Mientras, los halcones andaban por ahí, como Cri-Cri, guardando eso que ahora llaman un bajo perfil. Porque ese grupo no se formó el 10 de junio ni días antes, como se desprende del testimonio que publicara el general de brigada Luis Gutiérrez Oropeza. El militar asegura que en 1968, poco después de las Olimpiadas y el movimiento estudiantil, fue inaugurado el Metro; la gente, tal vez para protestar de alguna manera por el 2 de octubre, utilizaba este medio de transporte, pero al mismo tiempo rompía sus asientos, lo rayoneaban y cometían destrozos en los vagones (actos vandálicos, en la jerga policial). Como el Campeonato Mundial de Futbol se aproximaba, temieron que esas tropelías se transformaran en actos terroristas que generarían una imagen pésima del país en el extranjero, lo cual repercutiría negativamente en el desarrollo del Mundial, convirtiendo en fracaso absoluto algo que prometía traer miles de turistas y, por lo tanto, divisas.

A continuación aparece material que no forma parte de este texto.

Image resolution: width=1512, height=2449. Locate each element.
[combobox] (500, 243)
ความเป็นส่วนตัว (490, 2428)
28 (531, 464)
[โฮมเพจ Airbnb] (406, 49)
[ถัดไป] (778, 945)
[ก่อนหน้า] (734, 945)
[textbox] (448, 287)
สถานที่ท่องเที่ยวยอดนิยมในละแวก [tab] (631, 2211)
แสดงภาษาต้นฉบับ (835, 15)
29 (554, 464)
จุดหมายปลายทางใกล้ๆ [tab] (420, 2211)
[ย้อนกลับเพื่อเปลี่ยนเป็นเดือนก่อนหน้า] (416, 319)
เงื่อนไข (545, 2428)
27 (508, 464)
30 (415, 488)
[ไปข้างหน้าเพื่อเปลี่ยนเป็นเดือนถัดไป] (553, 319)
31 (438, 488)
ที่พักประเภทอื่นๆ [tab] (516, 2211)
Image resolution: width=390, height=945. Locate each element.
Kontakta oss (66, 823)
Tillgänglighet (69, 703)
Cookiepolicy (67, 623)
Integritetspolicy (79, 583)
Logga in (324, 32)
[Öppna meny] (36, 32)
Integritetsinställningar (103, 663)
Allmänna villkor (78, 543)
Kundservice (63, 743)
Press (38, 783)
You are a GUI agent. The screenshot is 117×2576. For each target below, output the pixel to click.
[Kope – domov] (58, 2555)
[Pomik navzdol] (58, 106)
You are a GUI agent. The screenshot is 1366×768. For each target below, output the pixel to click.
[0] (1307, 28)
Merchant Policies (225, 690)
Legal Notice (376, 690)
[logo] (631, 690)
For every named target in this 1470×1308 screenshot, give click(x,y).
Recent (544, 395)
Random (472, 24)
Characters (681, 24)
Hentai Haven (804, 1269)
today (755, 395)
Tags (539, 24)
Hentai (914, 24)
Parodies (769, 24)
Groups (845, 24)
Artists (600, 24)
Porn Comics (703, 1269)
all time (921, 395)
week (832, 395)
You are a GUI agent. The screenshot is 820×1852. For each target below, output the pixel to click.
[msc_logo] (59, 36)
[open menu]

Y como se aproximaba el año de Hidalgo –“le cae al que deje algo”– para la administración diazordacista era necesario evitar dicha imagen. Es decir, había que impedir los posibles actos terroristas. Por eso, y para prevenir tales atentados, el general Gutiérrez Oropeza le propuso al señor presidente Gustavo Díaz Ordaz que se creara un cuerpo paramilitar.
Su función, entre otras, o mejor dicho, la pantalla, era vigilar los vagones e instalaciones del Metro. Eso ocurrió durante la administración de Díaz Ordaz, de ahí que si Echeverría hubiera sido consecuente con su discurso, tendría que haber disuelto ese grupo paramilitar, minuciosamente entrenado.
Los halcones era un grupo socialmente variopinto, en que había desde ex militares –dados de baja, expulsados o desertores– hasta pandilleros de la peor calaña, lúmpenes, ex porros, etcétera; pero los comandaban militares de carrera. La cabeza de los halcones era el coronel Manuel Díaz Escobar Figueroa.
Han pasado cuarenta años desde la represión del Jueves de Corpus. En diversas ocasiones se dijo que los responsables serían castigados. Sin embargo, tales promesas nunca se cumplieron.